O projeto de regularização fundiária do governo do Acre para 2024 prevê a entrega de dez mil títulos de propriedade em áreas rurais e urbanas dos municípios do Alto Acre e do Vale Juruá. Em Rio Branco, os moradores do bairro Irineu Serra devem receber o documento nos próximos 20 dias. A informação foi confirmada na última quinta-feira (21) pela presidente do Instituto de Terras do Acre (Iteracre), Gabriela Câmara, no programa Govcast da Rádio Aldeia FM.

Câmara disse aos jornalistas Tácita Muniz e Diego Gurgel que o Acre foi destaque como um dos estados que mais promoveu regularização fundiária em 2023. A ação trouxe o convite do Conselho Nacional de Justiça (CNJ) para que a instituição ocupe lugar em uma comissão nacional que define políticas públicas para o setor.

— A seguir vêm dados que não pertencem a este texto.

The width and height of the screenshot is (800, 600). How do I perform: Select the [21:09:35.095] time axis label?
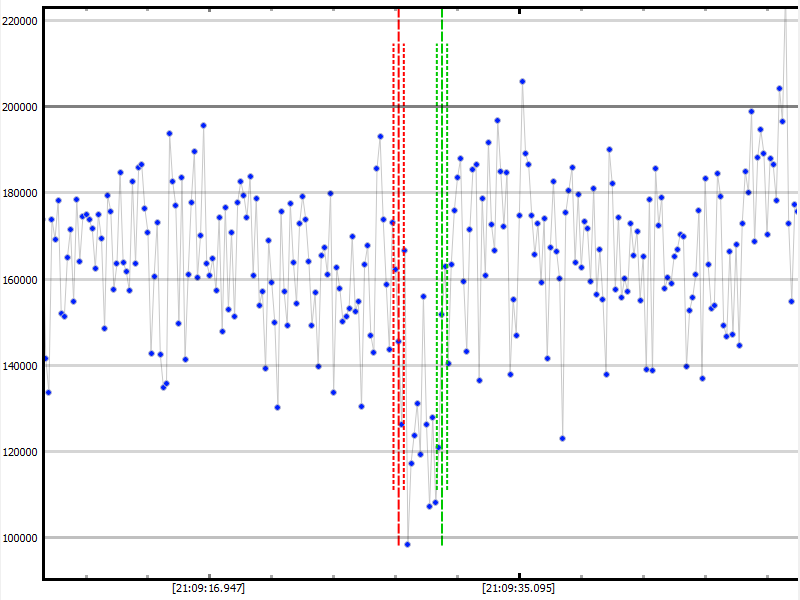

Para ela, o reconhecimento é merecido porque a ação promove dignidade às pessoas que não podem pagar pelo título, que custa de R$6 mil a R$15 ao governo. “É importante cumprir o que está na Constituição, como o direito à moradia e à segurança jurídica. A determinação do governo é que a política pública chegue na ponta para que, assim, o Acre venha a ser um estado de proprietários”.
Em parceria com o Tribunal de Justiça do Acre (TJAC), o Instituto de Colonização e Reforma Agrária (Incra) e as prefeituras dos 22 municípios do estado, Câmara lembra que o Iteracre lançou os programas “Minha Terra de Papel Passado” e “Igreja Legal” para desburocratizar o processo e garantir aceso às famílias em situação de vulnerabilidade social e às instituições religiosas.